EXERCISE DETAILS:
As the answer, set down the lines below from the one containing "This screenshot has height=667, width=1186." through the one containing "Viewport: 1379px width, 750px height.", exactly and inclusively, and no others.

RECORD SET:

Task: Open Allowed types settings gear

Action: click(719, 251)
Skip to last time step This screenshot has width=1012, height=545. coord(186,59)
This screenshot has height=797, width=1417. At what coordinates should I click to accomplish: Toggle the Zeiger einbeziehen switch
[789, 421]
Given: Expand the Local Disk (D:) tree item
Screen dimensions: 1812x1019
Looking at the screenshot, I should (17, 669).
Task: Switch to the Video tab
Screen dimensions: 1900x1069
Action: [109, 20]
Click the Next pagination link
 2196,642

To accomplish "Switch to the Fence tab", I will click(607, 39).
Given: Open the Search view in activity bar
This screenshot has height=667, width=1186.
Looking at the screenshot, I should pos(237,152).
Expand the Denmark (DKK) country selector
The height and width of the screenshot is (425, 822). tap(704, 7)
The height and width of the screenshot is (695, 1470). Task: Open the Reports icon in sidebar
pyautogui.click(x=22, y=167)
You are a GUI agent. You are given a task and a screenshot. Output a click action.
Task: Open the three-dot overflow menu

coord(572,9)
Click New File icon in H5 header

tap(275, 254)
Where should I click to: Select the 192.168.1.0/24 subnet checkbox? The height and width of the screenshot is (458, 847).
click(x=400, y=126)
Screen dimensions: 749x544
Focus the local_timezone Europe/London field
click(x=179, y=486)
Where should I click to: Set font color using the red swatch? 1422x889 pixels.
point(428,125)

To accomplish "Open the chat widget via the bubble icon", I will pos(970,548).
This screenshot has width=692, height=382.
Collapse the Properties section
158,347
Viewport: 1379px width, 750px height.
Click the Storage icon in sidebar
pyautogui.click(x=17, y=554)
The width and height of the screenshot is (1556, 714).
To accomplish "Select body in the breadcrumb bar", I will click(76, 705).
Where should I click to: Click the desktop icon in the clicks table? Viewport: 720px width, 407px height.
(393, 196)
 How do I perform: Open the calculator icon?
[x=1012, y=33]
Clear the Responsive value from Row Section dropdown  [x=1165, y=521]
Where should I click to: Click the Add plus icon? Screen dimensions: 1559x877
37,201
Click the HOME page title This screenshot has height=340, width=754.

OUTPUT FOR THIS TASK:
This screenshot has height=667, width=1186.
Looking at the screenshot, I should pos(237,152).
Expand the Denmark (DKK) country selector
The height and width of the screenshot is (425, 822). tap(704, 7)
The height and width of the screenshot is (695, 1470). Task: Open the Reports icon in sidebar
pyautogui.click(x=22, y=167)
You are a GUI agent. You are given a task and a screenshot. Output a click action.
Task: Open the three-dot overflow menu

coord(572,9)
Click New File icon in H5 header

tap(275, 254)
Where should I click to: Select the 192.168.1.0/24 subnet checkbox? The height and width of the screenshot is (458, 847).
click(x=400, y=126)
Screen dimensions: 749x544
Focus the local_timezone Europe/London field
click(x=179, y=486)
Where should I click to: Set font color using the red swatch? 1422x889 pixels.
point(428,125)

To accomplish "Open the chat widget via the bubble icon", I will pos(970,548).
This screenshot has width=692, height=382.
Collapse the Properties section
158,347
Viewport: 1379px width, 750px height.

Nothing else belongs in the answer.